Go through the records and give the number of lines that include "أدوات", with nothing else.

#### Information:
____________________

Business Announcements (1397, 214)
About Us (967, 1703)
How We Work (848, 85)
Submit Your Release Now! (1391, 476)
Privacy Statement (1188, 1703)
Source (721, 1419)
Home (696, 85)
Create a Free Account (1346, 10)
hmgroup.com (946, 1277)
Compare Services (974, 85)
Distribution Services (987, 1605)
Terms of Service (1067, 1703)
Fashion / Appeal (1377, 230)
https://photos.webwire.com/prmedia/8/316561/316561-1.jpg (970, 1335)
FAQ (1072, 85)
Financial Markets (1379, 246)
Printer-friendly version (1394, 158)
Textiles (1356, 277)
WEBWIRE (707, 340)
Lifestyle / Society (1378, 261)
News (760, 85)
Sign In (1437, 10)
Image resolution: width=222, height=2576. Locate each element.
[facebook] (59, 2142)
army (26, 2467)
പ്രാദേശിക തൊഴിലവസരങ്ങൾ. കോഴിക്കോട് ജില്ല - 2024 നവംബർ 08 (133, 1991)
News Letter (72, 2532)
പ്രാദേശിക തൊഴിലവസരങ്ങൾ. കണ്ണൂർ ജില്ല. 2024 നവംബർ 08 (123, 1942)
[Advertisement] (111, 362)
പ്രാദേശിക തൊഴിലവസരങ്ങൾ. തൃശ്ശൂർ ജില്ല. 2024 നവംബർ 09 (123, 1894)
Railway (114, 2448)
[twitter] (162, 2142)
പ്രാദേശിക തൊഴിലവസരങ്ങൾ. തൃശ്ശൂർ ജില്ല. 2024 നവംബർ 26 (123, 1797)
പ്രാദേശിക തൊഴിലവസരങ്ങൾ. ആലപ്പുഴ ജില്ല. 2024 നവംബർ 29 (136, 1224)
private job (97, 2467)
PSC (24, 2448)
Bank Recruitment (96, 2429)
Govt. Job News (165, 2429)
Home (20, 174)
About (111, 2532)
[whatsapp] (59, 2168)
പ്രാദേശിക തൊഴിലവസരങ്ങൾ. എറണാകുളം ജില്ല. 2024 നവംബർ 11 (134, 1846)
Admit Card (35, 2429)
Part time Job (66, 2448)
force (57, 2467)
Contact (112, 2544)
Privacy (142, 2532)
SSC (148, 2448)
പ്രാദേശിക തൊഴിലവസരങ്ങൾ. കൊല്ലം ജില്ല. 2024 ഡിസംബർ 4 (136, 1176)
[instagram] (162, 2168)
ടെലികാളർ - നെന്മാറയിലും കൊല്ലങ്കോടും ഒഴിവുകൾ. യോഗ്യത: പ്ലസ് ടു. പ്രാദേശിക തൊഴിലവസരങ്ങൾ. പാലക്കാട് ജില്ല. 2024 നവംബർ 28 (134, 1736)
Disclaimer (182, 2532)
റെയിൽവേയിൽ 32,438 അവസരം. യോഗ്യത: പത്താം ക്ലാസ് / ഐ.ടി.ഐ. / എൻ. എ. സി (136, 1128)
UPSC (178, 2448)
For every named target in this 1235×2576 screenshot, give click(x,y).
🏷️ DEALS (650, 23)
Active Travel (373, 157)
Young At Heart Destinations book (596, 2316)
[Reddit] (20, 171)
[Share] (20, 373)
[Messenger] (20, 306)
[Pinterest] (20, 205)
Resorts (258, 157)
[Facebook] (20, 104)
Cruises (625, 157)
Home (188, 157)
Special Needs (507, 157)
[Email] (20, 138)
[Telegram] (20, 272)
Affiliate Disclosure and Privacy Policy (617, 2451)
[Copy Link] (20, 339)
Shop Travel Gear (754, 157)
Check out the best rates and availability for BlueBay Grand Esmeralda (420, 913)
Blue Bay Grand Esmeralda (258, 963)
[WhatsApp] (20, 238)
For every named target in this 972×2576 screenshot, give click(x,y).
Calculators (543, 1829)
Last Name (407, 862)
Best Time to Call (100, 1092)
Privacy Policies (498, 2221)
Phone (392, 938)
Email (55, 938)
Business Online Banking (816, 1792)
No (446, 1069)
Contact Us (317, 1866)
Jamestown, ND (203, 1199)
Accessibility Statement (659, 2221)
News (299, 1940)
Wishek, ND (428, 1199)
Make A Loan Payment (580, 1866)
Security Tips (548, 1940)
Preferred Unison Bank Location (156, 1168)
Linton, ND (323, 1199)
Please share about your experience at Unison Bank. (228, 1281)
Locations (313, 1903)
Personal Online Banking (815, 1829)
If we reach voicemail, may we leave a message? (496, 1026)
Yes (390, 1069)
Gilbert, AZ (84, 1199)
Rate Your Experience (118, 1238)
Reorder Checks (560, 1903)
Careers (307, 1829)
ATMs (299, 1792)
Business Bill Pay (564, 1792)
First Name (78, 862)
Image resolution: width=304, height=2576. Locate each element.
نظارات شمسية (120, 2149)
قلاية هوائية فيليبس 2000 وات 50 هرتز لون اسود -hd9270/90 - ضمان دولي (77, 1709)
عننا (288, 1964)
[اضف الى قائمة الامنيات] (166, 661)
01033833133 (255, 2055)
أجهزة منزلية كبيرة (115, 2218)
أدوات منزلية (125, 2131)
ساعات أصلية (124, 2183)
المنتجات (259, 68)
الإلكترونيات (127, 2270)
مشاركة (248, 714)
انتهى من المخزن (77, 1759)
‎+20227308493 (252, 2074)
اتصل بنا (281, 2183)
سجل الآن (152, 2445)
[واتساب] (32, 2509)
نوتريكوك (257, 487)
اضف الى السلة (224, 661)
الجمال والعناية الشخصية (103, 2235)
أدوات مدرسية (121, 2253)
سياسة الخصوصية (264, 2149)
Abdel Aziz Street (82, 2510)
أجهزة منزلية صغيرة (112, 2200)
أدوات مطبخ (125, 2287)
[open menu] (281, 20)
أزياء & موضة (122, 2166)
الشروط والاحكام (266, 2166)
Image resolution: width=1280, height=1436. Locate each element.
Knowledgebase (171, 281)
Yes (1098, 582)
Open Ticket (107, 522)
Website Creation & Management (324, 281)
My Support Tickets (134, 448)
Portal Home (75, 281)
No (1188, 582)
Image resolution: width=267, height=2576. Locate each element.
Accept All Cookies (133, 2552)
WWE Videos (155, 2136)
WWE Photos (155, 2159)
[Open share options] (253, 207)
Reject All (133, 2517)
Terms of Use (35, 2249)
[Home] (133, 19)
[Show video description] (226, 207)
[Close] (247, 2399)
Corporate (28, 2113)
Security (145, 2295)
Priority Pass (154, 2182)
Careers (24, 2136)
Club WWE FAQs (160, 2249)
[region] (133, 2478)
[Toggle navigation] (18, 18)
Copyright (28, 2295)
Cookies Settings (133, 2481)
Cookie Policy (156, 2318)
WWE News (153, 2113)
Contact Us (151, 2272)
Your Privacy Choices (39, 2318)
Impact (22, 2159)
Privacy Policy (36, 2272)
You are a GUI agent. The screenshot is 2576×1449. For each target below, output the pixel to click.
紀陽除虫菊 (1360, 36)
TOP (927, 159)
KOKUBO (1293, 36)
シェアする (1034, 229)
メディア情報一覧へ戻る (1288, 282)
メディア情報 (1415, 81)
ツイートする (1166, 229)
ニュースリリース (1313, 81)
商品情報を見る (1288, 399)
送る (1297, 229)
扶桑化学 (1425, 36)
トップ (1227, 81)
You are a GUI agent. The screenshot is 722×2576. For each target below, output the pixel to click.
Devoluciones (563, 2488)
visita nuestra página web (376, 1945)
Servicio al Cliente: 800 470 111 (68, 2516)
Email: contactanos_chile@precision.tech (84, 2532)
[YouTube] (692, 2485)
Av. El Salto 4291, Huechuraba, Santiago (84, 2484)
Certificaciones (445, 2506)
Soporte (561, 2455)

____________________

#### Solution to the exercise:
3